WAC 2021: Workshop: SolrWayback 1
Run your own full stack SolrWayback
Thomas Egense & Toke Eskildsen
The Royal Danish Library
Description:
This workshop will
- Explain the ecosystem for SolrWayback 4 (https://github.com/netarchivesuite/solrwayback)
- Perform a walkthrough of installing and running the SolrWayback bundle. Participants are invited to mirror the process on their own computer and there will be time for solving installation problems
- Leave participants with a fully working stack for index, discovery and playback of WARC files
- End with open discussion of SolrWayback configuration and features.
Prerequisites:
- Participants should have a Linux, Mac or Windows computer with Java 8 or Java 11 installed.
- Downloading the latest Release from https://github.com/netarchivesuite/solrwayback beforehand is recommended: the releases can be found at the right side of the GitHub page.
- Having institutional WARC files available is a plus, but sample files can be downloaded from https://archive.org/download/testWARCfiles
Target audience:
Researchers with medium knowledge of web archiving and tools for exploring web archives.
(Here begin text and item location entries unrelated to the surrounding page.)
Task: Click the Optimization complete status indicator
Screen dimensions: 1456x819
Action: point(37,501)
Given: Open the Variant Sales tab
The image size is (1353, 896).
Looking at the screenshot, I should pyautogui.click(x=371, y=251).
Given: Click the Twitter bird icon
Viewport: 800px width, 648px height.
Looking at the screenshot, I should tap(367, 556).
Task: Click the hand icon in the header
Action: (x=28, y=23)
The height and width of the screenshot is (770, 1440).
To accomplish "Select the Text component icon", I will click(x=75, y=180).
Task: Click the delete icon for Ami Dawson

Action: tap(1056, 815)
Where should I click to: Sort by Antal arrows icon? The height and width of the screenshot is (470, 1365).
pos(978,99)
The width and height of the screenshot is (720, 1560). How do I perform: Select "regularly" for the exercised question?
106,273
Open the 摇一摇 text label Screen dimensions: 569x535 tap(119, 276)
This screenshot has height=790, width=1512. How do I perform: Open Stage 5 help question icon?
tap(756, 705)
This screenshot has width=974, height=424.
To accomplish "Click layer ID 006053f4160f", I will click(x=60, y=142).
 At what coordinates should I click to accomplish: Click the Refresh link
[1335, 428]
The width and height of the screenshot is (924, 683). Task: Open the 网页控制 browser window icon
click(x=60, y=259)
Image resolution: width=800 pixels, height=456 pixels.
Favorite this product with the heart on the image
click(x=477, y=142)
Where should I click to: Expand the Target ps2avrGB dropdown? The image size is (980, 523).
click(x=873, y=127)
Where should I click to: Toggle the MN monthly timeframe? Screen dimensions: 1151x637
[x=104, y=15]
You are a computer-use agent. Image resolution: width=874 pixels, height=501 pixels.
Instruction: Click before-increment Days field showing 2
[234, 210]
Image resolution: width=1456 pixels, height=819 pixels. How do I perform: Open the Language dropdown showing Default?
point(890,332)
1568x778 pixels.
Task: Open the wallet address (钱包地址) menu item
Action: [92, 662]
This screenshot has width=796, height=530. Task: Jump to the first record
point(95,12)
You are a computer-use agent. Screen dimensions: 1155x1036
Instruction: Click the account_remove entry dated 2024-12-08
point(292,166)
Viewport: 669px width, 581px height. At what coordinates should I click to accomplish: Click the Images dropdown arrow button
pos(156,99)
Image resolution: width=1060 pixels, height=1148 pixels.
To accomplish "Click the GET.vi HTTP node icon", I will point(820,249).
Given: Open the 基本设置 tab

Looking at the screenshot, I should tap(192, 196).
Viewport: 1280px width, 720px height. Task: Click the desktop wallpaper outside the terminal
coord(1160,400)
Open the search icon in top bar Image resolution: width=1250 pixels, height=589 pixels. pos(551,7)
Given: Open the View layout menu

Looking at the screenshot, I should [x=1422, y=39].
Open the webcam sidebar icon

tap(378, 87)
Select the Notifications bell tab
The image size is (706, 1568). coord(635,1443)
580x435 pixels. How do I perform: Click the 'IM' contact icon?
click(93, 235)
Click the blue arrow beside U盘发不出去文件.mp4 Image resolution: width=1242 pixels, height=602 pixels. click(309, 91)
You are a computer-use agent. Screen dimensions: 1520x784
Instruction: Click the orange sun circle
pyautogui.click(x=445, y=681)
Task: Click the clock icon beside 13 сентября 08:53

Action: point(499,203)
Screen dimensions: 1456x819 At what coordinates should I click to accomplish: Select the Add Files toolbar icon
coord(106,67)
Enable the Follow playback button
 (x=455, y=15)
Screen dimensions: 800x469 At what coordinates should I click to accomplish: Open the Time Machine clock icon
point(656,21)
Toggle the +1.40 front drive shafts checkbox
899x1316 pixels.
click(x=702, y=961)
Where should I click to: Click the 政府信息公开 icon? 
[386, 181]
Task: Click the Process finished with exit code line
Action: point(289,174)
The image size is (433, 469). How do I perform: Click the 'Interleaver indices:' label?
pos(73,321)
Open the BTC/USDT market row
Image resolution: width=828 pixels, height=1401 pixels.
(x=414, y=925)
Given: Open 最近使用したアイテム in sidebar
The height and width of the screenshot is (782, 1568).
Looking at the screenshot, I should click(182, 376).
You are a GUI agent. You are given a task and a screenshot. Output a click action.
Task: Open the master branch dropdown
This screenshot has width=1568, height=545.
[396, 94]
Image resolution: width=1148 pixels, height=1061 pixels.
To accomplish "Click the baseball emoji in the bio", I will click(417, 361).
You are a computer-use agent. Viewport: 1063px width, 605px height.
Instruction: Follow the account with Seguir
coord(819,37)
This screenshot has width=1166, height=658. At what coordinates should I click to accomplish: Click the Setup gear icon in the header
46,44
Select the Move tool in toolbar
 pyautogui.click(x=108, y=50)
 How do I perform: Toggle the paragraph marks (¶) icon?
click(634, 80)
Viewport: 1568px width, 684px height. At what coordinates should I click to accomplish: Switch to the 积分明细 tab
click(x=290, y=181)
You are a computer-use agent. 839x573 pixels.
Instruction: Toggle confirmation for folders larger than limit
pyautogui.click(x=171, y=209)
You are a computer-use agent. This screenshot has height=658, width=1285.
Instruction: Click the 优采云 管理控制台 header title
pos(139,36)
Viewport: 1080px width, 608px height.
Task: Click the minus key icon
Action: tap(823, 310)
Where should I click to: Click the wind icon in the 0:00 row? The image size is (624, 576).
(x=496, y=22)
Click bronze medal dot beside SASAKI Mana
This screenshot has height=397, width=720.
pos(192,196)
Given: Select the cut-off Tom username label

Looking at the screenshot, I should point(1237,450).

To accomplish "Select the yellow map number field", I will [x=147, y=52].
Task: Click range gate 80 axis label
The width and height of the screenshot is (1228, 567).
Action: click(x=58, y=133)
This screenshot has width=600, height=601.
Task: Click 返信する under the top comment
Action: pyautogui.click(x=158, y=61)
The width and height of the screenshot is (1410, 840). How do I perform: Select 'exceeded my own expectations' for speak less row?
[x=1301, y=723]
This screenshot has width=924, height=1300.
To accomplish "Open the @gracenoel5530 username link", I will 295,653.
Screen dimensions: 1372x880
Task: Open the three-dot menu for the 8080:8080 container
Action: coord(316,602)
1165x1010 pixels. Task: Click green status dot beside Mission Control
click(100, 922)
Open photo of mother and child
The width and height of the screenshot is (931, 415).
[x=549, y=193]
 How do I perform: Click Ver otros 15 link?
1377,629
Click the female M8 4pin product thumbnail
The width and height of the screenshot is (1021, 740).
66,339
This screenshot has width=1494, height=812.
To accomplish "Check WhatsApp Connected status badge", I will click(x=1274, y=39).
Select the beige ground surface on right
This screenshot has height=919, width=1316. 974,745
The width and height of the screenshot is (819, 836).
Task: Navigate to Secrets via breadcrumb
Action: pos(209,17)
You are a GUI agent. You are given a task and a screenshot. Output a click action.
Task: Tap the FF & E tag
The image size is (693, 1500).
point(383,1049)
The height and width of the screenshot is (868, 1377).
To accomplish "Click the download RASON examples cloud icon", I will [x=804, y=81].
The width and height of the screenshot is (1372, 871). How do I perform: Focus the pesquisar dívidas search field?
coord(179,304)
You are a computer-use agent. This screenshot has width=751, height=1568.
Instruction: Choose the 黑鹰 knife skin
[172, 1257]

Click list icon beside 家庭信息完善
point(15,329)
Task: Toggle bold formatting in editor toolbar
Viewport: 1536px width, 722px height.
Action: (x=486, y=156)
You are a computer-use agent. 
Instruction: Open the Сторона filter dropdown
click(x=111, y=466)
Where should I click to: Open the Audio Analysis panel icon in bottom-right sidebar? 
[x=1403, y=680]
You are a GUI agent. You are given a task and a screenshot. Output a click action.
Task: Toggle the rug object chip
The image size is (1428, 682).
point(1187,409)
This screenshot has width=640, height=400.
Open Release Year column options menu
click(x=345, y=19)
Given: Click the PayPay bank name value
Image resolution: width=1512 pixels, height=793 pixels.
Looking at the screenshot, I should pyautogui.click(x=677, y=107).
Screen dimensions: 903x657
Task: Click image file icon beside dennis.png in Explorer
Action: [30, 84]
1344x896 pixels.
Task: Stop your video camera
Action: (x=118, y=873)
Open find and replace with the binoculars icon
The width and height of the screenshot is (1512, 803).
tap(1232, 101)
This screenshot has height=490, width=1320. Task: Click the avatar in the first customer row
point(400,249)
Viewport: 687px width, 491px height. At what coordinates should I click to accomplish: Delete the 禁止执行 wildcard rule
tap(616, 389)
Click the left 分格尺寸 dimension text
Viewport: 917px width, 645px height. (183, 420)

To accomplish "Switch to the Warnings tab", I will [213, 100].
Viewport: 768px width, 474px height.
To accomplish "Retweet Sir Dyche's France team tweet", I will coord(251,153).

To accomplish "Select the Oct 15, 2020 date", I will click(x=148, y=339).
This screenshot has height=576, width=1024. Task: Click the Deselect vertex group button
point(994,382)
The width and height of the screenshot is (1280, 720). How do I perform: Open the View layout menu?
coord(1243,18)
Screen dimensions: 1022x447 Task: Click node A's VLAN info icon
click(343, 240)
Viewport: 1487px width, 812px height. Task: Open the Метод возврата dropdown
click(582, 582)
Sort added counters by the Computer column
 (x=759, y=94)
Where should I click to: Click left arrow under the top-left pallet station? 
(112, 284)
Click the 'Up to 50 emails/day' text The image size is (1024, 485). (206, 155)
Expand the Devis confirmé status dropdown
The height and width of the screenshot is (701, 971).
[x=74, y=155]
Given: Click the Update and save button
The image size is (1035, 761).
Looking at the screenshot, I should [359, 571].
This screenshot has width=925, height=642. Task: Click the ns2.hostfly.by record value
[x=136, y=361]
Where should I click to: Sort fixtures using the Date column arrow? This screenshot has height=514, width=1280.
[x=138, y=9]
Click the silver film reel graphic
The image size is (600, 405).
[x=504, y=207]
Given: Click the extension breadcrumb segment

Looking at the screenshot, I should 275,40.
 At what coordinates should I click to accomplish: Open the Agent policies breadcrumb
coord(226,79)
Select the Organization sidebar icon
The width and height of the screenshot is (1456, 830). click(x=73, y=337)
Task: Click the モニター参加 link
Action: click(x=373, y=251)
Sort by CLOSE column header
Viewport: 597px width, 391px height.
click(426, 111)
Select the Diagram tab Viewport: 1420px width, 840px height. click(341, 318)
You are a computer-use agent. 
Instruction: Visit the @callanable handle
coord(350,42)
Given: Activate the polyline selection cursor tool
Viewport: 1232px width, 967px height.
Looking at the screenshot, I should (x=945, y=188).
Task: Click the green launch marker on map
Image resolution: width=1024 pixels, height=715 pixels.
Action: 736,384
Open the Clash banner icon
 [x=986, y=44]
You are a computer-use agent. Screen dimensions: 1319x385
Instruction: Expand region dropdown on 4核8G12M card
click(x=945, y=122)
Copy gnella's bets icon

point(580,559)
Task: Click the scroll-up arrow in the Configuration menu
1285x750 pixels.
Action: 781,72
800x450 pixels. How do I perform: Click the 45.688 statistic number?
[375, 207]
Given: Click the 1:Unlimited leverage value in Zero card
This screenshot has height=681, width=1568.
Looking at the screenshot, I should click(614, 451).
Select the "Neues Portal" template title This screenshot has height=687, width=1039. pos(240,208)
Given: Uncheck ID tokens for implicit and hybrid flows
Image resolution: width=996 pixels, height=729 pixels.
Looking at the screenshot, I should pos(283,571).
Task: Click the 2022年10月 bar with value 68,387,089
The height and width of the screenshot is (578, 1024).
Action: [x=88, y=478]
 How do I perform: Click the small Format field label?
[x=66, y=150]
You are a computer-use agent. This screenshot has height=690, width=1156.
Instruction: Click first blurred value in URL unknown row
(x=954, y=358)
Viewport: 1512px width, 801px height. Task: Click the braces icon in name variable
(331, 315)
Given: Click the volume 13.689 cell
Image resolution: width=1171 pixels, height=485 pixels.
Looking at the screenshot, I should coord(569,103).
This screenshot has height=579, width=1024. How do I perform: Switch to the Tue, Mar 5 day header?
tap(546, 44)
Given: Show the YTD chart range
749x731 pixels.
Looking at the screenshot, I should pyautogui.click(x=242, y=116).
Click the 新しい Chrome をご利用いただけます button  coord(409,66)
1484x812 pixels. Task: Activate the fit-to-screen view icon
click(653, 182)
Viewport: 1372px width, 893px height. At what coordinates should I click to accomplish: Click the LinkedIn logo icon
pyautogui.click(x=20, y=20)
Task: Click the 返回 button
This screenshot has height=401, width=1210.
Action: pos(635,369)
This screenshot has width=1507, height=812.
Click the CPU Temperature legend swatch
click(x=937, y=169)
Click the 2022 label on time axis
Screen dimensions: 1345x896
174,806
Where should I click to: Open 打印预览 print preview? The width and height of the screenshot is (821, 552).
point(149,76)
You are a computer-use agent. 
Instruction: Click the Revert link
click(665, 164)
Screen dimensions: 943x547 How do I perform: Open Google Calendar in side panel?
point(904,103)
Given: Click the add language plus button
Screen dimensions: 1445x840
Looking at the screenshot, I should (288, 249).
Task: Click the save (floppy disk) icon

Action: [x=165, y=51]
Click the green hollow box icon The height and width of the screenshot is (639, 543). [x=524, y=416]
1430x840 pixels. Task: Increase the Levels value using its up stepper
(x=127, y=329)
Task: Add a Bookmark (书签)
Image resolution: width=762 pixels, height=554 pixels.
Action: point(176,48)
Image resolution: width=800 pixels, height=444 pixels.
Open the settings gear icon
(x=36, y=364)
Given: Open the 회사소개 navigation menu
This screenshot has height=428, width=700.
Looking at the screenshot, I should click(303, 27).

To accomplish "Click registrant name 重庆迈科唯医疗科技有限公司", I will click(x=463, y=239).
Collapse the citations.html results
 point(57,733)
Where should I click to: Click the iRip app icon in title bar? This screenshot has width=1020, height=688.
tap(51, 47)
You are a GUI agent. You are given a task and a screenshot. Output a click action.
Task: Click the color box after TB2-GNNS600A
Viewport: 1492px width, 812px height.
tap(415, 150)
Basic technical knowledge of starting a program from the command line is required; the SolrWayback bundle is designed for easy deployment.
Background:
SolrWayback 4 (https://github.com/netarchivesuite/solrwayback) is a major rewrite with a strong focus on improving usability. It provides real time full text search, discovery, statistics extraction & visualisation, data export and playback of webarchive material. SolrWayback uses Solr (https://solr.apache.org/) as the underlying search engine. The index is populated using Web Archive Discovery (https://github.com/ukwa/webarchive-discovery). The full stack is open source and freely available. A live demo is available at http://webadmin.oszk.hu/solrwayback/
During the conference there will be focused support for SolrWayback in a dedicated Slack channel by Thomas Egense and Toke Eskildsen.